How to Spot Thalassemia Symptoms


Thalassemia symptoms emerge along a spectrum of severity and intensity based on the nature of the genetic coding of the disease for the individuals. Carriers of the genetic disease may show little to any observable symptoms unless blood work is drawn. Those who have the major version due to bearing both versions of the disease will show extreme symptoms.

There are four zones for Thalassemia on the range beginning with the least serious: Thalassemia minima, Thalassemia minor, Thalassemia intermedia, Thalassemia major. The minimima and minor versions rarely need any treatment. The intermedia and major likely need transfusions and even bone marrow replacement.


1.                  Step 1

~ Check for signs of anemia ~

Anemia is a side product of Thalassemia. Since Thalassemia is characterized by low hemoglobin and the too-rapid destruction of red blood cells, the blood has a harder time carrying oxygen. Anemic symptoms can therefore result even in Thalassemia minor. Watch for dark circles under the eyes, pale skin, and other symptoms of anemia.

2.                  Step 2

~ Pay attention to fatigue ~

Fatigue that cannot be simply explained by over exertion is often a sign of Thalassemia. This can be attributed to two factors: anemia mentioned above, or inability to carry oxygen efficiently.

3.                  Step 3

~ Watch out for jaundice ~

If yellowed skin seems to be a cyclical or continual condition it can be attributed to multiple factors.

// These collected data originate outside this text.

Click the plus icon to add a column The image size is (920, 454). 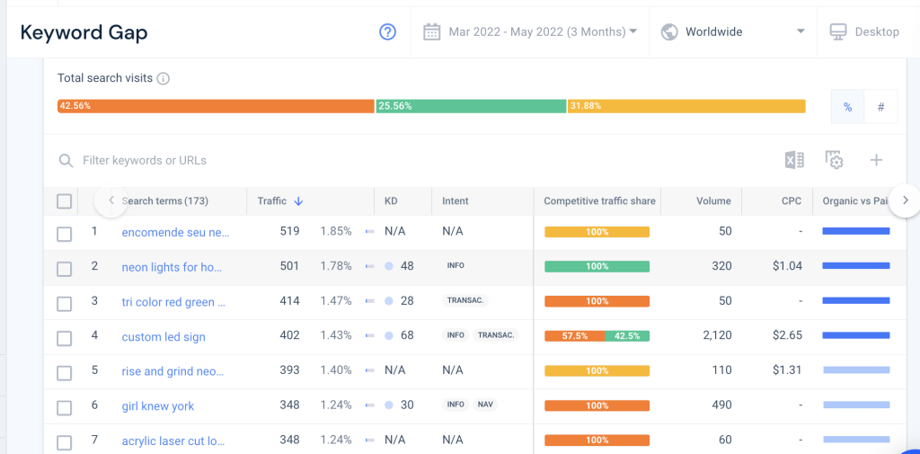pyautogui.click(x=876, y=160)
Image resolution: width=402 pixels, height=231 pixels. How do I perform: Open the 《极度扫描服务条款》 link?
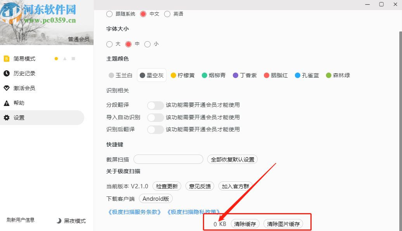coord(134,212)
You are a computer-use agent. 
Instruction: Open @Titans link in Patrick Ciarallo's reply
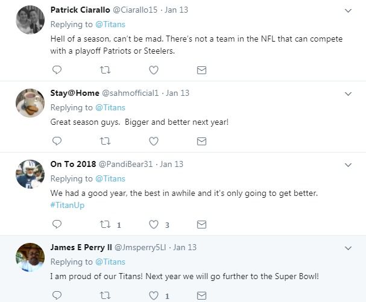[110, 25]
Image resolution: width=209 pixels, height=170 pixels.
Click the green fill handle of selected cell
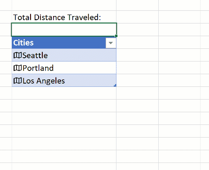[116, 36]
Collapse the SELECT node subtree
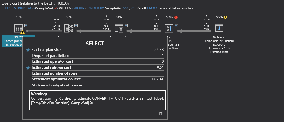Image resolution: width=284 pixels, height=122 pixels. coord(26,26)
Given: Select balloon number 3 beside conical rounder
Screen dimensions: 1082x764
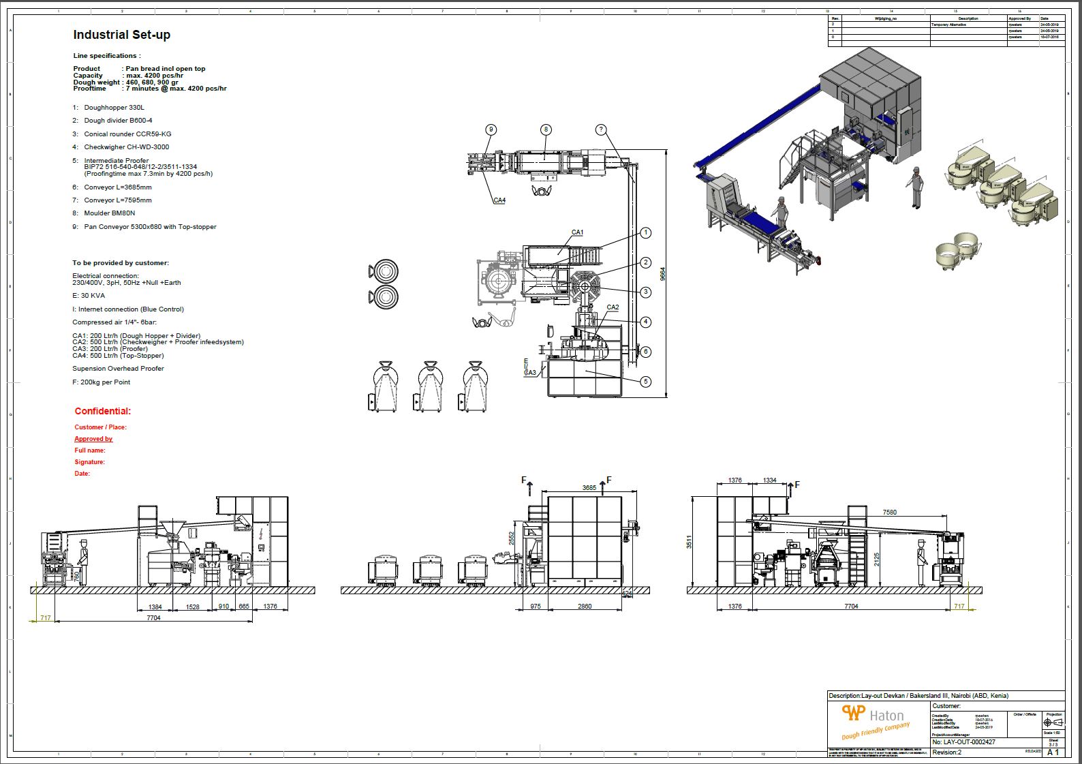Looking at the screenshot, I should [x=645, y=292].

The rapid destruction of red blood leaves behind a byproduct called bilirubin. A high level of bilirubin causes jaundice (a yellowing of the skin tone and even whites of the eyes.) This can be a serious condition causing damage to internal organs.

4.                  Step 4

~ Get full blood work done ~

If these symptoms seem to be present or there is a family history of the disease get blood work done as early as possible. Thalassemia even in the minima version will show up on blood work with a high bilirubin count and small pale red blood cells if placed under a microscope.